** Start of Extract provided **

# New member with new Deluxe 24



## Scuba_Steve (Oct 26, 2016)

The delivery guy just dropped off my new Deluxe 24 and I am fairly pumped. I seriously debated the 28 SHO and the 24 Platinum EFI, but eventually decided to go with the D24 due to our limited annual snowfall in Northern VA and my driveway size (25' x 50'). If I end up regretting it, there's always Craigslist and next year. 

I do wish I went to a local dealer before I pulled the trigger at HD, but that's water under the bridge. It was a decent deal with free shipping and I was really happy that they made no effort to assemble it:











From what I have read here, that's probably for the best. I am pretty sure I can handle it. :hope:

The HD delivery was decent. They had a liftgate and a pallet truck, although getting it on the pallet truck was a bear given that it doesn't ship on a standard pallet. We eventually got it in my garage, so the assembly timeframe is less critical than it would have been had he only been willing to offload it at the curb, which is what HD stated might happen.

I'm sure I'll be back with more questions. Thanks for all of the info!


----------



## Stebekk (Dec 4, 2015)

Welcome from Norway


----------



## NVA4370 (Sep 12, 2016)

:white^_^arial^_^0^_

Had my Deluxe 24 delivered a while back. We also had trouble getting the pallet truck under the pallet. The pallet was made with some pretty flimsy wood and the Deluxe 24 had broken through the bottom of the box when the pallet cross bars gave out.


----------



## Scuba_Steve (Oct 26, 2016)

NVA4370 said:


> :white^_^arial^_^0^_
> 
> Had my Deluxe 24 delivered a while back. We also had trouble getting the pallet truck under the pallet. The pallet was made with some pretty flimsy wood and the Deluxe 24 had broken through the bottom of the box when the pallet cross bars gave out.



Thanks. :icon-cheers:

Yeah, it's nice that the pallet is the same shape as the box, but it's a bit lame that it is not made of tougher stock and to standard height dimensions to allow standard forks to slide into it. We were in a tight space in the back of the truck, so getting the forks under it was a show. You really can't put a lot of pressure on the cardboard box to shove it around.

Oh well, it's safely in the garage now and I have the instructions in hand. Really looking forward to having the time to assemble it...and firing it up. I am hoping the weather is not too warm to run it long enough to burn off the muffler cologne.

** End of Extract provided **
** Start of Extracted material **

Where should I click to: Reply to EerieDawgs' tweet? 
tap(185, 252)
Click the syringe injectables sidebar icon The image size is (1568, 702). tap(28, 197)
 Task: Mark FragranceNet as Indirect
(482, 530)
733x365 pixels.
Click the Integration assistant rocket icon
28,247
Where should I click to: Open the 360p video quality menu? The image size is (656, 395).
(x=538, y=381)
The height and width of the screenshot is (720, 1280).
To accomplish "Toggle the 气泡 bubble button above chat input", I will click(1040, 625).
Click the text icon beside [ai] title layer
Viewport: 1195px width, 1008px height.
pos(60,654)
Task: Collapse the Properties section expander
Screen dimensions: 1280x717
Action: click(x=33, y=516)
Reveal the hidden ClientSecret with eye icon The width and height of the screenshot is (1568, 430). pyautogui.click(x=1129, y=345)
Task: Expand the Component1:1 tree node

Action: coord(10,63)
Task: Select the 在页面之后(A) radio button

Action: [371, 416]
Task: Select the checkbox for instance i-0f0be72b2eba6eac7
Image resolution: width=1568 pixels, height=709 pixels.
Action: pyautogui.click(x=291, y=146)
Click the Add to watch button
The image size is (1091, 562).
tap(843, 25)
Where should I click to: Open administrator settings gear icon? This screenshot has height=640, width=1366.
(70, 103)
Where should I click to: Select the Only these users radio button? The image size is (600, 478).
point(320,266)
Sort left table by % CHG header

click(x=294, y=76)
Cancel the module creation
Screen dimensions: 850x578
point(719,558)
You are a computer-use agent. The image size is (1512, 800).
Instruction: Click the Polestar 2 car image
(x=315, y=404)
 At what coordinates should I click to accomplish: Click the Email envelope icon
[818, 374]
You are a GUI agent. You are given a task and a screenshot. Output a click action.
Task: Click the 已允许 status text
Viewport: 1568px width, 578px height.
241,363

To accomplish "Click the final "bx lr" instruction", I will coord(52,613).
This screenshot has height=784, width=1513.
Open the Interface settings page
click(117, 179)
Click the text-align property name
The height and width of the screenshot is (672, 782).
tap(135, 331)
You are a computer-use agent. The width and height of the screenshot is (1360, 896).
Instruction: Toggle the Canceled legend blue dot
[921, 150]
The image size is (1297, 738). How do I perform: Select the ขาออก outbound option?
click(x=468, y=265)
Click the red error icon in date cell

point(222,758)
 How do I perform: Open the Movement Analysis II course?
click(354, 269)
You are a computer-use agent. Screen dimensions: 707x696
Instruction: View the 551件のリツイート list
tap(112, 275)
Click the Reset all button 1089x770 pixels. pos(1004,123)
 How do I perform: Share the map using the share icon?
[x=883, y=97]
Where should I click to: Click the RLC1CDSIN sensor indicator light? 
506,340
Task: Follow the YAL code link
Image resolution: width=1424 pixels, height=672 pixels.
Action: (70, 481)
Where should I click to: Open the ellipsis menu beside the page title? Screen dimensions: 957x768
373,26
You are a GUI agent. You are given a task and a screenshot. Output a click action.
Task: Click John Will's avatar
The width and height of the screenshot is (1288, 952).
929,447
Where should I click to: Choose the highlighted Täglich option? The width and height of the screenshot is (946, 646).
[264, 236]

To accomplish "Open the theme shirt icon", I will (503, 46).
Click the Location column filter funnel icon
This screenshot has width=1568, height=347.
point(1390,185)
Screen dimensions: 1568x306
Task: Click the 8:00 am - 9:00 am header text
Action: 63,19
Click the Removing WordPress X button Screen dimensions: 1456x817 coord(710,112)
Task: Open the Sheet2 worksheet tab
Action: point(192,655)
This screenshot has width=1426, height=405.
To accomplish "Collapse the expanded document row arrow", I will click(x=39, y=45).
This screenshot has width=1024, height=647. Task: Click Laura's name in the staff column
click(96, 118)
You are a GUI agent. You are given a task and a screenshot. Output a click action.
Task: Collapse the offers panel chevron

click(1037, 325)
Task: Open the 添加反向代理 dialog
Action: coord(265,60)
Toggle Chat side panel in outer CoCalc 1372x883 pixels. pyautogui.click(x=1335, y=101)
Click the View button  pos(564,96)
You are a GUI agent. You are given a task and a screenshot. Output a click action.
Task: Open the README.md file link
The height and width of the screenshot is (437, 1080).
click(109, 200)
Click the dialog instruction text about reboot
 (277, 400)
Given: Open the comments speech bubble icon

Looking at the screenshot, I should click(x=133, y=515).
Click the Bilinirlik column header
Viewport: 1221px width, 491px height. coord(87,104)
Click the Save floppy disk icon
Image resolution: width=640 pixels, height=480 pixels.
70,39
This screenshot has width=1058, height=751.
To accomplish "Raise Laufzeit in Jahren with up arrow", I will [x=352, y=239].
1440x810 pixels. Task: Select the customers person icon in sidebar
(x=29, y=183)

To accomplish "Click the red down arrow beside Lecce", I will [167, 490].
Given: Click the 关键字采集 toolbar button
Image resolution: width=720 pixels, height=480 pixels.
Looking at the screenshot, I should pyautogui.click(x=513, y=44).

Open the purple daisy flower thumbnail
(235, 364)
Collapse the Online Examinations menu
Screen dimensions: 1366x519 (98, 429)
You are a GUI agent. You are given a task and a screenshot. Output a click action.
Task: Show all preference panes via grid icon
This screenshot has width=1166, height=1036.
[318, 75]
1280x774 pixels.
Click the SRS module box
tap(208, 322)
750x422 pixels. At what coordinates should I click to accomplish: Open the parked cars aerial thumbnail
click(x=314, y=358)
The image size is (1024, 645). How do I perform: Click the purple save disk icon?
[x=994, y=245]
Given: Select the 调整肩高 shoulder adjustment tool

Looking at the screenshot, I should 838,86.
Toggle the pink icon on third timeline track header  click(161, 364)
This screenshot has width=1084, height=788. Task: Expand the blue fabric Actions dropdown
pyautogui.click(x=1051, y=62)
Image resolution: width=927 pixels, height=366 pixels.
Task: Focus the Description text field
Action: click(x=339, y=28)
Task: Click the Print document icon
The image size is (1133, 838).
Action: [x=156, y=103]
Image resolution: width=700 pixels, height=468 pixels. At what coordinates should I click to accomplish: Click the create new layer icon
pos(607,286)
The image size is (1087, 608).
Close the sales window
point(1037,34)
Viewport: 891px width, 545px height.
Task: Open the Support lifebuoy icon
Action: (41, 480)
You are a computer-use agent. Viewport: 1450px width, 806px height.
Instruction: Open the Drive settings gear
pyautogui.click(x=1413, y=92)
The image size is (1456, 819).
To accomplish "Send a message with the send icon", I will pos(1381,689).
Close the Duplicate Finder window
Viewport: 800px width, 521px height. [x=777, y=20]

** End of Extracted material **

Set problem 1:
Answer these questions using the forum thread about the new Deluxe 24.
(a) What are the dimensions of the first poster's driveway?
(b) What two pieces of equipment did the HD delivery have?
(c) According to NVA4370, what gave out when the Deluxe 24 broke through the bottom of the box?
Set problem 2: Pick up the forum thread about the new Deluxe 24 after its last sentence and carry it on.

Right answer 1:
(a) 25' x 50'
(b) A liftgate and a pallet truck
(c) The pallet cross bars

Right answer 2:
If folks have any assembly advice (e.g., fluids to check, etc.), I would be grateful.


----------



## Cardo111 (Feb 16, 2015)

Congrats on a sweet new machine, I like your thought process. I think you will be happy with this model the 254cc motor is a good match for the 24" bucket.

I attached some links that you may or may not be aware of that may help with the assembly:


----------



## stromr (Jul 20, 2016)

*Welcome Aboard!*

Congratulations! Assembly should be simple and straightforward, only thing I can add is check the oil and tire pressure, you'll probably have to top both of them up. Cardo's videos are excellent guides.


:white^_^arial^_^0^_


----------



## NVA4370 (Sep 12, 2016)

You may also find it helpful to have a copy of the service manual for your machine. I know it helped me in a couple of areas when I set mine up.

You can find the service manual here: 
Ariens Order Owners Manuals

Have fun,


----------



## Scuba_Steve (Oct 26, 2016)

NVA4370 said:


> You may also find it helpful to have a copy of the service manual for your machine. I know it helped me in a couple of areas when I set mine up.
> 
> You can find the service manual here:
> Ariens Order Owners Manuals
> ...


Awesome! Thanks much! Just downloaded all three manuals. Great stuff.




stromr said:


> Congratulations! Assembly should be simple and straightforward, only thing I can add is check the oil and tire pressure, you'll probably have to top both of them up. Cardo's videos are excellent guides.


Yep. Took less than an hour. Instructions were decent even though they were Ikea-style pictograms. Some torque values would have been nice though.

I haven't checked the gear case oil or fired her up yet. I'll need to do that during the day...along with checking the tire pressure. The shipped oil level looks good. Much closer to full line than add. I'll give it another look in the daylight. If she fires up and runs fine, the poly skids go on. 




Cardo111 said:


> Congrats on a sweet new machine, I like your thought process. I think you will be happy with this model the 254cc motor is a good match for the 24" bucket.
> 
> I attached some links that you may or may not be aware of that may help with the assembly:



Excellent! Of course, my timing sucks since I just came in from the garage after assembling her, but I will definitely watch to see if I missed anything. :rock:



BTW, I am curious if folks lubricate the chute rotation gear to make it glide. Doesn't look like that is a step in the service manual. Mine works fine, but I wouldn't say it glides. It doesn't bind up and seems about the same as the units at the dealer I visited, so perhaps I should leave well enough alone. I should have never played with a Toro. 

Thanks again to all! Bring on old man winter!


----------



## Scuba_Steve (Oct 26, 2016)

So I checked her out today and the gear box lube might be a bit low. Manual says it should be 2.4-2.6" from the top. I measured it at exactly 2 & 9/16", which is just a hair under 2.6". I assume I am safe to fire her up, but will probably order some just to have it on hand and perhaps add just a bit more.

Engine oil turned out to be right on the FULL line. Of course, that's what I bought at my local dealer to be ready for her (instead of gear box lube), so 0 or 2 there.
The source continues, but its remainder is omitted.